- Work instructions: Write the entries out in full, matching them exactly.
>>>
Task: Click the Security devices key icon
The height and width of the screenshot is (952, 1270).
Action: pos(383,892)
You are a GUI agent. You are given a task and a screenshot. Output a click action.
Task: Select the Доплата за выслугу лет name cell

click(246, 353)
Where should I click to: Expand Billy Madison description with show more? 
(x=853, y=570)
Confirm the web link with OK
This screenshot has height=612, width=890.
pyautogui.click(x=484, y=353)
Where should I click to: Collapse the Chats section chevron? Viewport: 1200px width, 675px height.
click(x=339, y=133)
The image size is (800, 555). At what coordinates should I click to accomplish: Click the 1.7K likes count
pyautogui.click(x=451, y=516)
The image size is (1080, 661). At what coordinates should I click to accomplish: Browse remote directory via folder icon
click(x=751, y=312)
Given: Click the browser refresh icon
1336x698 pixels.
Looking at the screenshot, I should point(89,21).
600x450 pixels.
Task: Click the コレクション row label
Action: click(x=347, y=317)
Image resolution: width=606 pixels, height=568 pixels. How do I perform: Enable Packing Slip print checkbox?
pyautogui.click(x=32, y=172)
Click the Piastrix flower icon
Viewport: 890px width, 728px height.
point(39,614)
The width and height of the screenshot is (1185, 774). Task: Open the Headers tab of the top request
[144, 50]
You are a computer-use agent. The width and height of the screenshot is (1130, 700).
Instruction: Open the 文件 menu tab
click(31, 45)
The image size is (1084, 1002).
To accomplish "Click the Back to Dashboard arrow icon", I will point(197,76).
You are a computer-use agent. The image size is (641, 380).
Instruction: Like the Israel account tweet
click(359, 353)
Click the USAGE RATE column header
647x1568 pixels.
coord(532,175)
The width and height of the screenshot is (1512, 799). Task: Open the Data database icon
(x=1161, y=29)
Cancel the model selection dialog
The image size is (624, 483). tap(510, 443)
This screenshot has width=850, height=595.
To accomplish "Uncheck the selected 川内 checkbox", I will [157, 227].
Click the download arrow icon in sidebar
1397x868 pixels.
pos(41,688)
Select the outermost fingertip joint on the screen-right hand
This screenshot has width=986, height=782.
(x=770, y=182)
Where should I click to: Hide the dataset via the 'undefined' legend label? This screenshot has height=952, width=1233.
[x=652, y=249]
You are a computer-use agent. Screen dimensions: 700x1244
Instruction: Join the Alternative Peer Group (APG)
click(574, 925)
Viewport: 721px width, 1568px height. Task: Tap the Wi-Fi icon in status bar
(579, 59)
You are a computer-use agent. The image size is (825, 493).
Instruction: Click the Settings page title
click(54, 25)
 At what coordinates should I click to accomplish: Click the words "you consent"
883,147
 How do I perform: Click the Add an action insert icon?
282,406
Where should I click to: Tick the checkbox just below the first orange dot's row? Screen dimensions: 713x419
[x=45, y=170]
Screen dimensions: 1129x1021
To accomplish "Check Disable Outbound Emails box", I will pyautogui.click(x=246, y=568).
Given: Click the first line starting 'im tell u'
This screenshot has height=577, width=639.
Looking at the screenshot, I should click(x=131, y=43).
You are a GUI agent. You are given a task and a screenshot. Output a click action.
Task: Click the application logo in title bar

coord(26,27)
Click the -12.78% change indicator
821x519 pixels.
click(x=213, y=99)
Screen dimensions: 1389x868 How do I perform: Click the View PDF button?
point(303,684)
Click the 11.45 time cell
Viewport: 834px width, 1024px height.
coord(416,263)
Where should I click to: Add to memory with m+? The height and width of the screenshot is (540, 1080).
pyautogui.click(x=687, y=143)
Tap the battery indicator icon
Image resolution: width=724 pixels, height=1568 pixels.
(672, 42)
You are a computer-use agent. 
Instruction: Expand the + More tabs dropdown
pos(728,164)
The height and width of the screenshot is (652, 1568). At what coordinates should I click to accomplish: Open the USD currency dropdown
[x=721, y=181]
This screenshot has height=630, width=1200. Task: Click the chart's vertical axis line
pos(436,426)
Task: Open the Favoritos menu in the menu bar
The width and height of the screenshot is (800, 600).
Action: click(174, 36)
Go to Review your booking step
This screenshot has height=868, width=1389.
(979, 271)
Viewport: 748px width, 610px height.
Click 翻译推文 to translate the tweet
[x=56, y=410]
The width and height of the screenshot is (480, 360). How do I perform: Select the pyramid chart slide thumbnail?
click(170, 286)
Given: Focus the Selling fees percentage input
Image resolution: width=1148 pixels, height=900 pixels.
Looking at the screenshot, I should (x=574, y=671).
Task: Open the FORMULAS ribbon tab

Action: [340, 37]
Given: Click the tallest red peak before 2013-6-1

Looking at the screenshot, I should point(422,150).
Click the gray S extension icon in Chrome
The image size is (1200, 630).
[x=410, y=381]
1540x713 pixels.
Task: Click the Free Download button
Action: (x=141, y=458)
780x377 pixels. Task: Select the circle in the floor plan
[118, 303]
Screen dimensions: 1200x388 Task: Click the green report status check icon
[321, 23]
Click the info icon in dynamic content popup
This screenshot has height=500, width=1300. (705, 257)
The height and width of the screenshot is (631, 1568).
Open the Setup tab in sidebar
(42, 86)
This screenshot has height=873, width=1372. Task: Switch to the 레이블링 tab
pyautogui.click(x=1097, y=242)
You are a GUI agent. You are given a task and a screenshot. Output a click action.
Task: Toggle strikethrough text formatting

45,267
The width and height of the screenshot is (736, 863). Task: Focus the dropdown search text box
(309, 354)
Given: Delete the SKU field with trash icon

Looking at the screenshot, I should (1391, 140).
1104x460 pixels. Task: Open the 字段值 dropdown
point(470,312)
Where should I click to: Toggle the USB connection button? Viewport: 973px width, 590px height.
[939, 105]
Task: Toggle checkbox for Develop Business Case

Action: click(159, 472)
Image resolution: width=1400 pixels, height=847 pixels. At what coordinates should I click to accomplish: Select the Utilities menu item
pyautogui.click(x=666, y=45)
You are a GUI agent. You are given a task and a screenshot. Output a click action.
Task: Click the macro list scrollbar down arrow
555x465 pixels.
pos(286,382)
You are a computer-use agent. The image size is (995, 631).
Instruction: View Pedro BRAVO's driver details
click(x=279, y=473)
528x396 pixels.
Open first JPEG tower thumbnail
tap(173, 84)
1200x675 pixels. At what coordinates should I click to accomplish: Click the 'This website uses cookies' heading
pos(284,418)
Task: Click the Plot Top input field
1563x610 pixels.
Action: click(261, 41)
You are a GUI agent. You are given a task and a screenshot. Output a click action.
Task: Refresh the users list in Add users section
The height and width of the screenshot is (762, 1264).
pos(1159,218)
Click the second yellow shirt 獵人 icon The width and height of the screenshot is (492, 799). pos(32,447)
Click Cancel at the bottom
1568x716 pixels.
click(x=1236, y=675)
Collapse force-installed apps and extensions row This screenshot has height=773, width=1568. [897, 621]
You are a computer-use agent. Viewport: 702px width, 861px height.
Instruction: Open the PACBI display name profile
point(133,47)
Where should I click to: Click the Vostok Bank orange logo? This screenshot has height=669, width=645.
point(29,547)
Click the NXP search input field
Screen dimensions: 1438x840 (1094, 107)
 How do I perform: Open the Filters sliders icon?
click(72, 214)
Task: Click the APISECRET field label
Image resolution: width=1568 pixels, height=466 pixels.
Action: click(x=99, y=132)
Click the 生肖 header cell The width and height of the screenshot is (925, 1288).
<<<
- Solution:
Task: Click the Security devices key icon
The height and width of the screenshot is (952, 1270).
Action: pos(383,892)
You are a GUI agent. You are given a task and a screenshot. Output a click action.
Task: Select the Доплата за выслугу лет name cell

click(246, 353)
Where should I click to: Expand Billy Madison description with show more? 
(x=853, y=570)
Confirm the web link with OK
This screenshot has height=612, width=890.
pyautogui.click(x=484, y=353)
Where should I click to: Collapse the Chats section chevron? Viewport: 1200px width, 675px height.
click(x=339, y=133)
The image size is (800, 555). At what coordinates should I click to accomplish: Click the 1.7K likes count
pyautogui.click(x=451, y=516)
The image size is (1080, 661). At what coordinates should I click to accomplish: Browse remote directory via folder icon
click(x=751, y=312)
Given: Click the browser refresh icon
1336x698 pixels.
Looking at the screenshot, I should point(89,21).
600x450 pixels.
Task: Click the コレクション row label
Action: click(x=347, y=317)
Image resolution: width=606 pixels, height=568 pixels. How do I perform: Enable Packing Slip print checkbox?
pyautogui.click(x=32, y=172)
Click the Piastrix flower icon
Viewport: 890px width, 728px height.
point(39,614)
The width and height of the screenshot is (1185, 774). Task: Open the Headers tab of the top request
[144, 50]
You are a computer-use agent. The width and height of the screenshot is (1130, 700).
Instruction: Open the 文件 menu tab
click(31, 45)
The image size is (1084, 1002).
To accomplish "Click the Back to Dashboard arrow icon", I will point(197,76).
You are a computer-use agent. The image size is (641, 380).
Instruction: Like the Israel account tweet
click(359, 353)
Click the USAGE RATE column header
647x1568 pixels.
coord(532,175)
The width and height of the screenshot is (1512, 799). Task: Open the Data database icon
(x=1161, y=29)
Cancel the model selection dialog
The image size is (624, 483). tap(510, 443)
This screenshot has width=850, height=595.
To accomplish "Uncheck the selected 川内 checkbox", I will [157, 227].
Click the download arrow icon in sidebar
1397x868 pixels.
pos(41,688)
Select the outermost fingertip joint on the screen-right hand
This screenshot has width=986, height=782.
(x=770, y=182)
Where should I click to: Hide the dataset via the 'undefined' legend label? This screenshot has height=952, width=1233.
[x=652, y=249]
You are a computer-use agent. Screen dimensions: 700x1244
Instruction: Join the Alternative Peer Group (APG)
click(574, 925)
Viewport: 721px width, 1568px height. Task: Tap the Wi-Fi icon in status bar
(579, 59)
You are a computer-use agent. The image size is (825, 493).
Instruction: Click the Settings page title
click(54, 25)
 At what coordinates should I click to accomplish: Click the words "you consent"
883,147
 How do I perform: Click the Add an action insert icon?
282,406
Where should I click to: Tick the checkbox just below the first orange dot's row? Screen dimensions: 713x419
[x=45, y=170]
Screen dimensions: 1129x1021
To accomplish "Check Disable Outbound Emails box", I will pyautogui.click(x=246, y=568).
Given: Click the first line starting 'im tell u'
This screenshot has height=577, width=639.
Looking at the screenshot, I should click(x=131, y=43).
You are a GUI agent. You are given a task and a screenshot. Output a click action.
Task: Click the application logo in title bar

coord(26,27)
Click the -12.78% change indicator
821x519 pixels.
click(x=213, y=99)
Screen dimensions: 1389x868 How do I perform: Click the View PDF button?
point(303,684)
Click the 11.45 time cell
Viewport: 834px width, 1024px height.
coord(416,263)
Where should I click to: Add to memory with m+? The height and width of the screenshot is (540, 1080).
pyautogui.click(x=687, y=143)
Tap the battery indicator icon
Image resolution: width=724 pixels, height=1568 pixels.
(672, 42)
You are a computer-use agent. 
Instruction: Expand the + More tabs dropdown
pos(728,164)
The height and width of the screenshot is (652, 1568). At what coordinates should I click to accomplish: Open the USD currency dropdown
[x=721, y=181]
This screenshot has height=630, width=1200. Task: Click the chart's vertical axis line
pos(436,426)
Task: Open the Favoritos menu in the menu bar
The width and height of the screenshot is (800, 600).
Action: click(174, 36)
Go to Review your booking step
This screenshot has height=868, width=1389.
(979, 271)
Viewport: 748px width, 610px height.
Click 翻译推文 to translate the tweet
[x=56, y=410]
The width and height of the screenshot is (480, 360). How do I perform: Select the pyramid chart slide thumbnail?
click(170, 286)
Given: Focus the Selling fees percentage input
Image resolution: width=1148 pixels, height=900 pixels.
Looking at the screenshot, I should (x=574, y=671).
Task: Open the FORMULAS ribbon tab

Action: [340, 37]
Given: Click the tallest red peak before 2013-6-1

Looking at the screenshot, I should point(422,150).
Click the gray S extension icon in Chrome
The image size is (1200, 630).
[x=410, y=381]
1540x713 pixels.
Task: Click the Free Download button
Action: (x=141, y=458)
780x377 pixels. Task: Select the circle in the floor plan
[118, 303]
Screen dimensions: 1200x388 Task: Click the green report status check icon
[321, 23]
Click the info icon in dynamic content popup
This screenshot has height=500, width=1300. (705, 257)
The height and width of the screenshot is (631, 1568).
Open the Setup tab in sidebar
(42, 86)
This screenshot has height=873, width=1372. Task: Switch to the 레이블링 tab
pyautogui.click(x=1097, y=242)
You are a GUI agent. You are given a task and a screenshot. Output a click action.
Task: Toggle strikethrough text formatting

45,267
The width and height of the screenshot is (736, 863). Task: Focus the dropdown search text box
(309, 354)
Given: Delete the SKU field with trash icon

Looking at the screenshot, I should (1391, 140).
1104x460 pixels. Task: Open the 字段值 dropdown
point(470,312)
Where should I click to: Toggle the USB connection button? Viewport: 973px width, 590px height.
[939, 105]
Task: Toggle checkbox for Develop Business Case

Action: click(159, 472)
Image resolution: width=1400 pixels, height=847 pixels. At what coordinates should I click to accomplish: Select the Utilities menu item
pyautogui.click(x=666, y=45)
You are a GUI agent. You are given a task and a screenshot. Output a click action.
Task: Click the macro list scrollbar down arrow
555x465 pixels.
pos(286,382)
You are a computer-use agent. The image size is (995, 631).
Instruction: View Pedro BRAVO's driver details
click(x=279, y=473)
528x396 pixels.
Open first JPEG tower thumbnail
tap(173, 84)
1200x675 pixels. At what coordinates should I click to accomplish: Click the 'This website uses cookies' heading
pos(284,418)
Task: Click the Plot Top input field
1563x610 pixels.
Action: click(261, 41)
You are a GUI agent. You are given a task and a screenshot. Output a click action.
Task: Refresh the users list in Add users section
The height and width of the screenshot is (762, 1264).
pos(1159,218)
Click the second yellow shirt 獵人 icon The width and height of the screenshot is (492, 799). pos(32,447)
Click Cancel at the bottom
1568x716 pixels.
click(x=1236, y=675)
Collapse force-installed apps and extensions row This screenshot has height=773, width=1568. [897, 621]
You are a computer-use agent. Viewport: 702px width, 861px height.
Instruction: Open the PACBI display name profile
point(133,47)
Where should I click to: Click the Vostok Bank orange logo? This screenshot has height=669, width=645.
point(29,547)
Click the NXP search input field
Screen dimensions: 1438x840 (1094, 107)
 How do I perform: Open the Filters sliders icon?
click(72, 214)
Task: Click the APISECRET field label
Image resolution: width=1568 pixels, height=466 pixels.
Action: click(x=99, y=132)
Click the 生肖 header cell The width and height of the screenshot is (925, 1288).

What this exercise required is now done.